BEGIN SOURCE DATA

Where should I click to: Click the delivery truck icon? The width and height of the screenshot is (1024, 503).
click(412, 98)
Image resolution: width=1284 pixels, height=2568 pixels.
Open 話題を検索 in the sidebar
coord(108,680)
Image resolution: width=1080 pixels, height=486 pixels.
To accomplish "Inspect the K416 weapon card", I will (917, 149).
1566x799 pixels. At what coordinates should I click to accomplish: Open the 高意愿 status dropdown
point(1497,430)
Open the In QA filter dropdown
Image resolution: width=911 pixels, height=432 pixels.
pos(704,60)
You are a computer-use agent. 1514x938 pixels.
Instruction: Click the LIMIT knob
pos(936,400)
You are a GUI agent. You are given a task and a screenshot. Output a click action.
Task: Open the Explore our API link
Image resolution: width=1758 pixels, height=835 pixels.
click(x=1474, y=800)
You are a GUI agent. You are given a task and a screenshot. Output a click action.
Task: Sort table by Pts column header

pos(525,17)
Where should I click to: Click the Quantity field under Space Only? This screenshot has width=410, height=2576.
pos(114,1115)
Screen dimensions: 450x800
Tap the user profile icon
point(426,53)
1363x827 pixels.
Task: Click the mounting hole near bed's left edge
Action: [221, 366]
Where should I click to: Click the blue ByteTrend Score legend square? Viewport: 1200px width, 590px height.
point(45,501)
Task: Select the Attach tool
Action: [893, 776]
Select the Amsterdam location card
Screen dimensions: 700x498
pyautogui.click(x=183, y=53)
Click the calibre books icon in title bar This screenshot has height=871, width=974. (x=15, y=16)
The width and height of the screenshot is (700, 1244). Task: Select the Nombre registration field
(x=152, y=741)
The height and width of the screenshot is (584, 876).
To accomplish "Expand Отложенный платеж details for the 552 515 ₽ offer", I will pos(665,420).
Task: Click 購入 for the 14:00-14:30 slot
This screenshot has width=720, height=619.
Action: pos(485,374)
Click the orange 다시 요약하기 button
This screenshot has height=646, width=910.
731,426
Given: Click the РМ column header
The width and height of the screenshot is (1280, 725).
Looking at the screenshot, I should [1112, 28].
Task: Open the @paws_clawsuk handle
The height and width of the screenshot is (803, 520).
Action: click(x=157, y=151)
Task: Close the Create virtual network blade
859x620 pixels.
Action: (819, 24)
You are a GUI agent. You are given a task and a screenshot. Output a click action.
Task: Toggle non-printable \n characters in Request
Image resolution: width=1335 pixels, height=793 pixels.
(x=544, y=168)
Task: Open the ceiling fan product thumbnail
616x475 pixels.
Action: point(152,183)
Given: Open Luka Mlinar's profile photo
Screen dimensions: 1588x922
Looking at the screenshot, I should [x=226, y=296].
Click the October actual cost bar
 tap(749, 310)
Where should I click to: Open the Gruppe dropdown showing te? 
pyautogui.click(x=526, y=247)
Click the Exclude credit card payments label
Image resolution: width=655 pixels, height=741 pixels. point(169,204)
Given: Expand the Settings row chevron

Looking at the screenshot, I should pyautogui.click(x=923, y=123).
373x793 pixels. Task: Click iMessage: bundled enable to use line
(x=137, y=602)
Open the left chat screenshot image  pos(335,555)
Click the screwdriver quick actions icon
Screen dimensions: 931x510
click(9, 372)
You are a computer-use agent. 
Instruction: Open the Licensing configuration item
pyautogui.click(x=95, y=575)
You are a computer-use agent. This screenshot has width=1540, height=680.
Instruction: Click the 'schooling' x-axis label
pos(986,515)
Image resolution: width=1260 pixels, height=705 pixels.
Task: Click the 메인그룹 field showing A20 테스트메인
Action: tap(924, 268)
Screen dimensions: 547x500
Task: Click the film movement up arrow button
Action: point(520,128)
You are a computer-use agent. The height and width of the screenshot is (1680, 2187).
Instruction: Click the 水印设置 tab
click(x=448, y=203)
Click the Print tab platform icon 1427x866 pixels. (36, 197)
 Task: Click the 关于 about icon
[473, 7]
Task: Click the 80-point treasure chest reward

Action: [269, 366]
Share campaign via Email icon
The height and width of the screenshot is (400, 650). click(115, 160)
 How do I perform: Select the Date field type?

END SOURCE DATA

EXERCISE DESCRIPTION:
Each record must be transcribed word for word.

WRITTEN ANSWER:
Where should I click to: Click the delivery truck icon? The width and height of the screenshot is (1024, 503).
click(412, 98)
Image resolution: width=1284 pixels, height=2568 pixels.
Open 話題を検索 in the sidebar
coord(108,680)
Image resolution: width=1080 pixels, height=486 pixels.
To accomplish "Inspect the K416 weapon card", I will (917, 149).
1566x799 pixels. At what coordinates should I click to accomplish: Open the 高意愿 status dropdown
point(1497,430)
Open the In QA filter dropdown
Image resolution: width=911 pixels, height=432 pixels.
pos(704,60)
You are a computer-use agent. 1514x938 pixels.
Instruction: Click the LIMIT knob
pos(936,400)
You are a GUI agent. You are given a task and a screenshot. Output a click action.
Task: Open the Explore our API link
Image resolution: width=1758 pixels, height=835 pixels.
click(x=1474, y=800)
You are a GUI agent. You are given a task and a screenshot. Output a click action.
Task: Sort table by Pts column header

pos(525,17)
Where should I click to: Click the Quantity field under Space Only? This screenshot has width=410, height=2576.
pos(114,1115)
Screen dimensions: 450x800
Tap the user profile icon
point(426,53)
1363x827 pixels.
Task: Click the mounting hole near bed's left edge
Action: [221, 366]
Where should I click to: Click the blue ByteTrend Score legend square? Viewport: 1200px width, 590px height.
point(45,501)
Task: Select the Attach tool
Action: [893, 776]
Select the Amsterdam location card
Screen dimensions: 700x498
pyautogui.click(x=183, y=53)
Click the calibre books icon in title bar This screenshot has height=871, width=974. (x=15, y=16)
The width and height of the screenshot is (700, 1244). Task: Select the Nombre registration field
(x=152, y=741)
The height and width of the screenshot is (584, 876).
To accomplish "Expand Отложенный платеж details for the 552 515 ₽ offer", I will pos(665,420).
Task: Click 購入 for the 14:00-14:30 slot
This screenshot has width=720, height=619.
Action: pos(485,374)
Click the orange 다시 요약하기 button
This screenshot has height=646, width=910.
731,426
Given: Click the РМ column header
The width and height of the screenshot is (1280, 725).
Looking at the screenshot, I should [1112, 28].
Task: Open the @paws_clawsuk handle
The height and width of the screenshot is (803, 520).
Action: click(x=157, y=151)
Task: Close the Create virtual network blade
859x620 pixels.
Action: (819, 24)
You are a GUI agent. You are given a task and a screenshot. Output a click action.
Task: Toggle non-printable \n characters in Request
Image resolution: width=1335 pixels, height=793 pixels.
(x=544, y=168)
Task: Open the ceiling fan product thumbnail
616x475 pixels.
Action: point(152,183)
Given: Open Luka Mlinar's profile photo
Screen dimensions: 1588x922
Looking at the screenshot, I should [x=226, y=296].
Click the October actual cost bar
 tap(749, 310)
Where should I click to: Open the Gruppe dropdown showing te? 
pyautogui.click(x=526, y=247)
Click the Exclude credit card payments label
Image resolution: width=655 pixels, height=741 pixels. point(169,204)
Given: Expand the Settings row chevron

Looking at the screenshot, I should pyautogui.click(x=923, y=123).
373x793 pixels. Task: Click iMessage: bundled enable to use line
(x=137, y=602)
Open the left chat screenshot image  pos(335,555)
Click the screwdriver quick actions icon
Screen dimensions: 931x510
click(9, 372)
You are a computer-use agent. 
Instruction: Open the Licensing configuration item
pyautogui.click(x=95, y=575)
You are a computer-use agent. This screenshot has width=1540, height=680.
Instruction: Click the 'schooling' x-axis label
pos(986,515)
Image resolution: width=1260 pixels, height=705 pixels.
Task: Click the 메인그룹 field showing A20 테스트메인
Action: tap(924, 268)
Screen dimensions: 547x500
Task: Click the film movement up arrow button
Action: point(520,128)
You are a computer-use agent. The height and width of the screenshot is (1680, 2187).
Instruction: Click the 水印设置 tab
click(x=448, y=203)
Click the Print tab platform icon 1427x866 pixels. (36, 197)
 Task: Click the 关于 about icon
[473, 7]
Task: Click the 80-point treasure chest reward

Action: [269, 366]
Share campaign via Email icon
The height and width of the screenshot is (400, 650). click(115, 160)
 How do I perform: Select the Date field type?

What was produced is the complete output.